5 things…. I was tagged with the 5 things meme awhile ago by Christian Long… and was busy…. ok, I wasn’t that busy, but for whatever reason I did not sit down and write, right then.  It’s strange because I generally don’t have trouble with words, but I have been struggling with what to write.  So here goes…

  1. Farm girl… born into a longstanding farm family, work was no stranger to my daily routine.  Being raised on a farm truly impacts the course of life through a crash course in work ethic, problem solving and perseverance.  Although I cursed it while I was living it, the life my parents provided me with has shaped the person I am today.  I feel as though I know what work is, and the job I choose to go to everyday is not work, but a choice.  I love that I get to choose and day after day for ten years I have chosen to go to school ready to work with the next crew of high energy, entertaining and challenging teens.
  2. Seven years ago I moved to Flagstaff, Arizona and realized that there are truly breathtaking places on earth and I get to live in one of them.  Life at 7000 feet is amazing.  Being an hour from the Grand Canyon, 30 minutes to the red rocks of Sedona and a stone’s throw from more national forest than I can quite wrap my brain around is so very good. 
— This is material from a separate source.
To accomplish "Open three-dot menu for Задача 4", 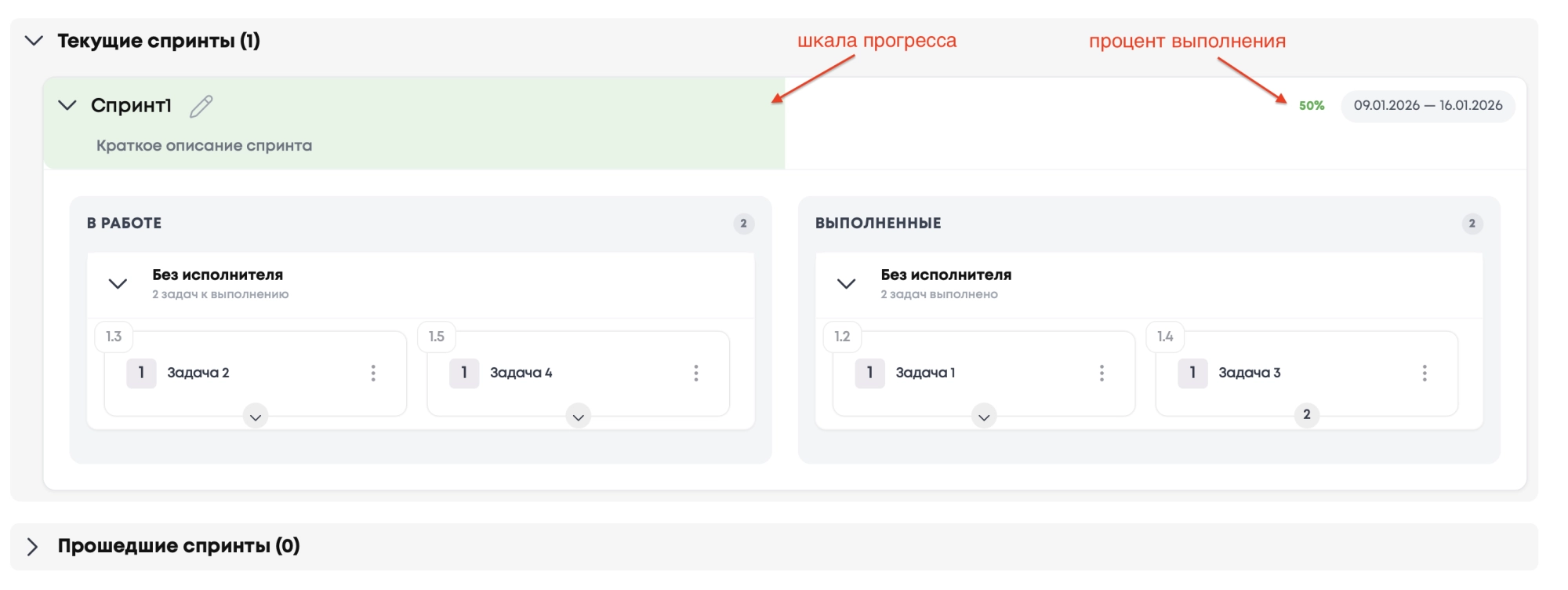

  3. I went camping for the first time when I was just 13 years old.  My Science teacher thought that it was a travesty that all these farm kids he taught never went into the great outdoors.  So, the week after school dismissed in 1987, Steve Severson packed some vans full of food, gear and a crew of awkward middle schoolers.  That trip repeated itself for 6 years, each year with a slightly different crew and location.  I didn’t make it every year, but when I spent the week after graduation in the PorcupineMountains of the Upper Peninsula, I knew that my life would embrace the ‘crunchier’ side of life.  What I don’t think that Severson (the teacher) realizes is that he impacted the outcome of all three kids in my family.  In different ways, that make sense only when you know kids like my teachers got to know kids, Severson guided us towards those paths that would lead us to the lives we lead today (we had the same set of teachers every other year from 7-12 grade… small school to say the least). He is an amazing teacher that realized content was only part of the job that he was hired to do.
  4. Everyone should be a camp counselor at some point in their life.  On a whim I applied to a summer camp after my ‘first’ senior year of college.  For the next two summers I lived amongst chaos, community and creativity.  The dynamic of camp is one that can only be understood by other adults that chose to spend a portion of their adulthood playing like a kid again.
  5. I am a storyteller, from a family of storytellers.  When I travel back to Wisconsin I am reminded of the place that shapes me, comforts me and binds me to a story that is still writing itself.  My dad, Ray, is one of the best storytellers that I know, telling a series of tales called, “Sad, but true”, from a life on road construction.  Each time I am home, the stories get funnier and more engaging.  He is a talented man.  I still have much to learn from him. 

So that rounds out the five things… my life has been a series of lucky, touching, inspiring, profound, hilarious and sobering experiences that leave me looking forward to what comes next.  Dream big.